E. Urner Goodman Leads Philadelphia Chapter of the Brotherhood of Andrew & Philip

It must be brotherhood in more than name; it must be real – a brotherhood of co-operation and of work.

While the above quotation could easily be one from Dr. Goodman himself, challenging the members of the Order of the Arrow on the last day of a NOAC to live up to the vision he held for us, it in fact belongs to an earlier brotherhood to which Dr. Goodman belonged to as a teenager – the Brotherhood of Andrew and Philip. (The quote is from a book published in 1894 titled “Christianity Practically Applied” published by the Baker & Taylor Company (page 46)).

Many of the ideas of Brotherhood, Indian Lore, Fraternity, Service to others and Cheerfulness, that would become the foundations for the future of the Order of the Arrow, can be found in the activities and ceremonies of this church-based brotherhood (named in honor of the first two apostles to bring converts into the early Christian Church).

In June 1907 when Urner Goodman was a 16 year old, the Tioga Church newsletter reported that,

Members of both the men's and boy's chapters . . . at the close of the services formed the Brotherhood Circle.

In the years before Scouting the Boys Brotherhood often went on hikes to their favorite spot, a place called “Indian Rock.” At one meeting “E. Urner Goodman was especially good with his violin. He was so much appreciated that he came near having to play two encores.”

The Brotherhood also organized summer camps that were two weeks long or longer, perhaps fostering the idea of the importance of long-term camping for causing the qualities of cheerful servant leadership, which Dr. Goodman later sought to recognize, to rise to the surface. In a 1908 article, the church newsletter reported that, “The 'Sioux Indians' of our Chapter, will encamp for a few weeks at Walnut Hill.”

Early ideas about a Vigil-like experience also appear to have been present. A December 1908 article mentions that, “Our Brotherhood held its first watch night service.”

By early 1909 an 18-year-old E. Urner Goodman was listed as one of the boys responsible for leading the meetings. That summer saw,

the organizing of all the boys in camp into a Greek Fraternity, with each tent group as a separate Chapter, and having its own boy representative to the Grand Council, whose business it was to plan the various forms of amusement.

Admission to the fraternity was done during a nighttime ceremony.

By September 1911, E. Urner Goodman was 20 years old and made the difficult choice to leave his position as an associate leader of the Brotherhood of Andrew and Philip to accept the commission to become the Scoutmaster of Troop 1, which was also based at Tioga Church.

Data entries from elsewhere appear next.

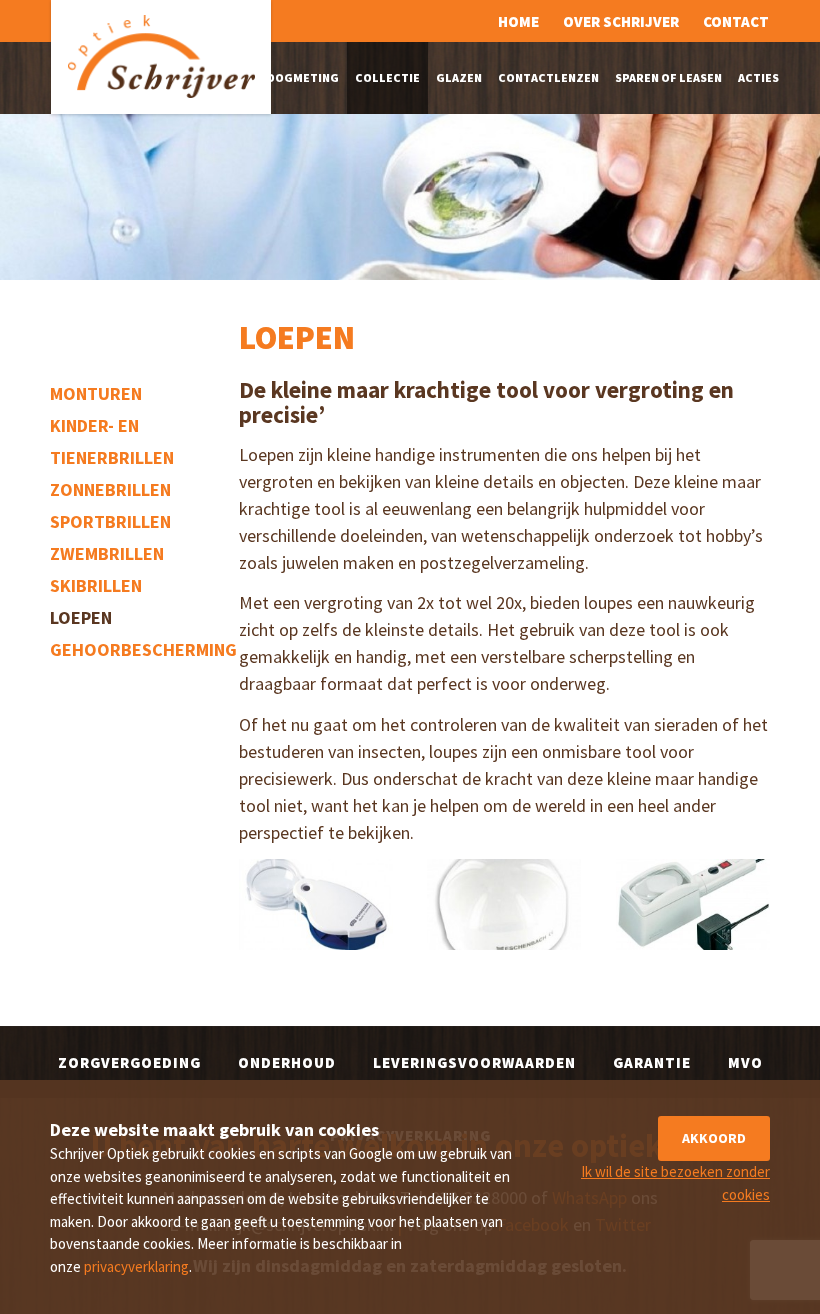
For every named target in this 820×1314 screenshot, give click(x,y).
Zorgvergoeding (129, 1062)
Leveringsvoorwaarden (474, 1062)
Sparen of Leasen (668, 77)
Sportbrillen (110, 521)
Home (518, 21)
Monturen (96, 393)
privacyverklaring (136, 1266)
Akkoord (714, 1138)
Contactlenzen (548, 77)
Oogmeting (302, 77)
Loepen (81, 617)
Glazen (459, 77)
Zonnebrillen (110, 489)
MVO (745, 1062)
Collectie (387, 77)
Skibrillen (96, 585)
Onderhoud (287, 1062)
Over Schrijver (621, 21)
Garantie (652, 1062)
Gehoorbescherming (143, 649)
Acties (758, 77)
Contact (736, 21)
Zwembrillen (107, 553)
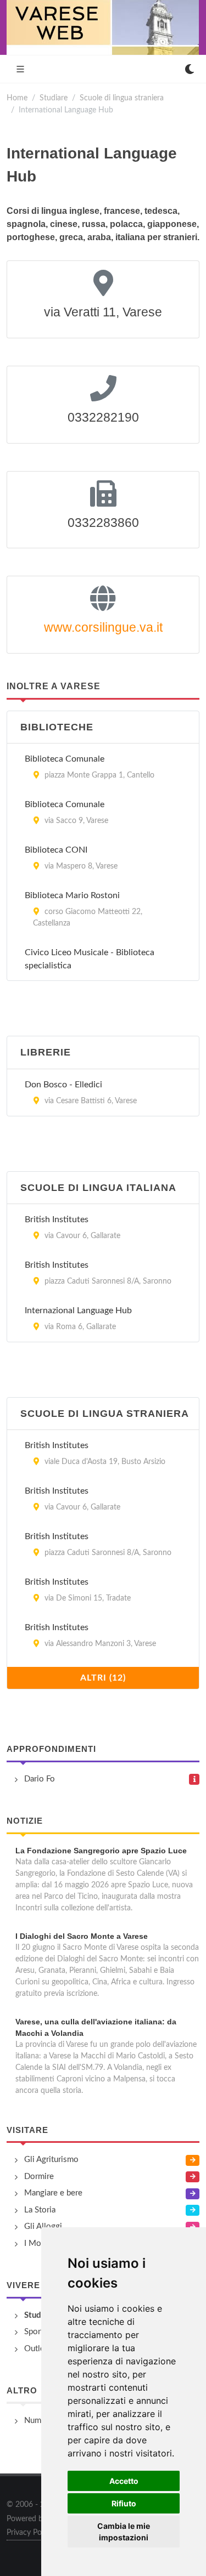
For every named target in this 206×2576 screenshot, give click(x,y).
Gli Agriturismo (51, 2159)
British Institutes (56, 1219)
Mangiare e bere (53, 2193)
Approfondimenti (51, 1749)
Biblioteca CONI (56, 850)
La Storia (39, 2210)
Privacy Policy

In his farewell letter to the members of his former brotherhood, Dr. Goodman wrote, in words as relevant today as they were over 100 years ago:

My Dear Boys:

After two years of active service for my Master and the Boy, with your organization, I cannot pass lightly my departure from that work, which has been such a joy to me during those years . . . In leaving may I just cite a couple of things requisite to the welfare of your Brotherhood just now? . . .Lift some of the burdens from your leader . . . Be earnest, boys; be loyal and true; make that Brotherhood of yours a glorious one . . . My own prayer for you is that God's richest blessing, His Guidance, may be with you . . . In closing, will you think me selfish if I ask one thing? If you heed it, it will help me when I can't be with you in your work. Will you sometimes, at home or in your meetings, pray for him who was once your associate leader and whose heart is still full of love for you boys?